◆ Problem statement:
Once you find the line with "Click the Invite button", copy it and every line after it through the end of the entries below, exactly as written.

(Data provided begins)

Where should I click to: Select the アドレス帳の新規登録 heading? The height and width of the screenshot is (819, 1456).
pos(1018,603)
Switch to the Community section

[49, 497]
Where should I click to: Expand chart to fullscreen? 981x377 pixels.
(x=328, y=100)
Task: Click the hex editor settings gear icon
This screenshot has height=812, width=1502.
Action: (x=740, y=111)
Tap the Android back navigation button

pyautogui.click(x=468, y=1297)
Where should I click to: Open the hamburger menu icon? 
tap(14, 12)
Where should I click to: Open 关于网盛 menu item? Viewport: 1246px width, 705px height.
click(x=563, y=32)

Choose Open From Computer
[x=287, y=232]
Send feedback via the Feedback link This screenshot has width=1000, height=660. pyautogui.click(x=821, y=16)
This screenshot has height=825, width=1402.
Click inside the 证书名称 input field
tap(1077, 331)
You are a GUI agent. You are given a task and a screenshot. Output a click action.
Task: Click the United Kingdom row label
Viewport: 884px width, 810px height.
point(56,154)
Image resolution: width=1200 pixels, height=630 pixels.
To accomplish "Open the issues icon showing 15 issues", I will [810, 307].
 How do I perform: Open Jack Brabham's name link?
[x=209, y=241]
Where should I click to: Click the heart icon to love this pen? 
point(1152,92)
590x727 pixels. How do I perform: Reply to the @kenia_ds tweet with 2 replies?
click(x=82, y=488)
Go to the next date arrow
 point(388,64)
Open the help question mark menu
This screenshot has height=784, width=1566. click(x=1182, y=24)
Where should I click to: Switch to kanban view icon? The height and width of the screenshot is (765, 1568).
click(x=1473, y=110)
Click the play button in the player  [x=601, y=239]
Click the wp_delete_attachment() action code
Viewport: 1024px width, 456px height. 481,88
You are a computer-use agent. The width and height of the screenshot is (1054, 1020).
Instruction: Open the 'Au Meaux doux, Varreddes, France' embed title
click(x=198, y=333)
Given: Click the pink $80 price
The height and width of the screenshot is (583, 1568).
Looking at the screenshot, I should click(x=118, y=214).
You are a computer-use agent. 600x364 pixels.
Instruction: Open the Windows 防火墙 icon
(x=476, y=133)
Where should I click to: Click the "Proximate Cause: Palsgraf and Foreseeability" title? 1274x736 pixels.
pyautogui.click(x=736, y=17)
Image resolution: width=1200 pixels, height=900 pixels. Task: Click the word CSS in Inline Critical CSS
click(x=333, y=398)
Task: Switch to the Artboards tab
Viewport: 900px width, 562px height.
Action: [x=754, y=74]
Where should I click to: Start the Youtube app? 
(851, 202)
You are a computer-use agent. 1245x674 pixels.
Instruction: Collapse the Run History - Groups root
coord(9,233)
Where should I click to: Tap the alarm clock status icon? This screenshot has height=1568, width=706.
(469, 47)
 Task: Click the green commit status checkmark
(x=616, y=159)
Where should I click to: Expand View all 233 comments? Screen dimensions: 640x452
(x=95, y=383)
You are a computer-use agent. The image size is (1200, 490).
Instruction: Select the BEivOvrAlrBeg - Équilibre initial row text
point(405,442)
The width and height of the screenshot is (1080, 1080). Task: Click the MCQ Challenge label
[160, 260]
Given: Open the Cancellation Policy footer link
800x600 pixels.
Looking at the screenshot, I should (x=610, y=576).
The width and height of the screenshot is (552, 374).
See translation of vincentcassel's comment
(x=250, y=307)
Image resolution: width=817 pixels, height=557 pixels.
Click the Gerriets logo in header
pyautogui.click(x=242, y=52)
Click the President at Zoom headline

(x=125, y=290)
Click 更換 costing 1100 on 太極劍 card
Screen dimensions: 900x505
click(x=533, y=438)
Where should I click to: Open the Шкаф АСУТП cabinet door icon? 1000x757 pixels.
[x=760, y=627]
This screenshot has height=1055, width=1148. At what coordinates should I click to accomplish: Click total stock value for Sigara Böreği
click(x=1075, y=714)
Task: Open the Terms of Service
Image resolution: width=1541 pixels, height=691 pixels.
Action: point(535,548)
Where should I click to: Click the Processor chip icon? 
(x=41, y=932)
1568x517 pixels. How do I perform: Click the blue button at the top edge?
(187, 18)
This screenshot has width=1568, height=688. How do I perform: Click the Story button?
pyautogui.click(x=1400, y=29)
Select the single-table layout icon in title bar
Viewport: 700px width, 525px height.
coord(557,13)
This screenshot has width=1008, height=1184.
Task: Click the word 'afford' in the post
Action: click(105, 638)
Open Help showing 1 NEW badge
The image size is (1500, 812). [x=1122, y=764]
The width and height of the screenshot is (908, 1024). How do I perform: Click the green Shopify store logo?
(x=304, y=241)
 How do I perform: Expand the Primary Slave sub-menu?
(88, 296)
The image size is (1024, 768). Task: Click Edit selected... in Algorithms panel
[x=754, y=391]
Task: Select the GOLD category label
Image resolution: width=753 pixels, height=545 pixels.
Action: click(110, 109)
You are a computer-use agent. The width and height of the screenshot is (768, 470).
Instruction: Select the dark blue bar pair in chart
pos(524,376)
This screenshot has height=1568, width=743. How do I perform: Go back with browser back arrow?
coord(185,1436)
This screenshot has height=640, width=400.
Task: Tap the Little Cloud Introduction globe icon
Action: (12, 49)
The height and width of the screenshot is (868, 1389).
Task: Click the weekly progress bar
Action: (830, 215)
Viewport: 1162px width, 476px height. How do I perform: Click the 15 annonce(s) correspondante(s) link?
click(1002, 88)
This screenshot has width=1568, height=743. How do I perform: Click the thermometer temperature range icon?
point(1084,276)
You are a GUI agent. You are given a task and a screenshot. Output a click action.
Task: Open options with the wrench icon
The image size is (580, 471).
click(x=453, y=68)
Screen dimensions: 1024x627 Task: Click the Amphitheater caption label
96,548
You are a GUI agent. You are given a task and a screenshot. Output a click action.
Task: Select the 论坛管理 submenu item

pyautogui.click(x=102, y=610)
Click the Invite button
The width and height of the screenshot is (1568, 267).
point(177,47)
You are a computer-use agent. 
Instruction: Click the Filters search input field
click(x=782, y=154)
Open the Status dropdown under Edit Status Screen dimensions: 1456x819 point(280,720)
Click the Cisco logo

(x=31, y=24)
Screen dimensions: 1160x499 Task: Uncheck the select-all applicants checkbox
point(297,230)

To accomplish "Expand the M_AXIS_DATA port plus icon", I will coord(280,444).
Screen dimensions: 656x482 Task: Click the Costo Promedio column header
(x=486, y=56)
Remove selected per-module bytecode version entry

(Data provided ends)

◆ Output below:
Click the Invite button
The width and height of the screenshot is (1568, 267).
point(177,47)
You are a computer-use agent. 
Instruction: Click the Filters search input field
click(x=782, y=154)
Open the Status dropdown under Edit Status Screen dimensions: 1456x819 point(280,720)
Click the Cisco logo

(x=31, y=24)
Screen dimensions: 1160x499 Task: Uncheck the select-all applicants checkbox
point(297,230)

To accomplish "Expand the M_AXIS_DATA port plus icon", I will coord(280,444).
Screen dimensions: 656x482 Task: Click the Costo Promedio column header
(x=486, y=56)
Remove selected per-module bytecode version entry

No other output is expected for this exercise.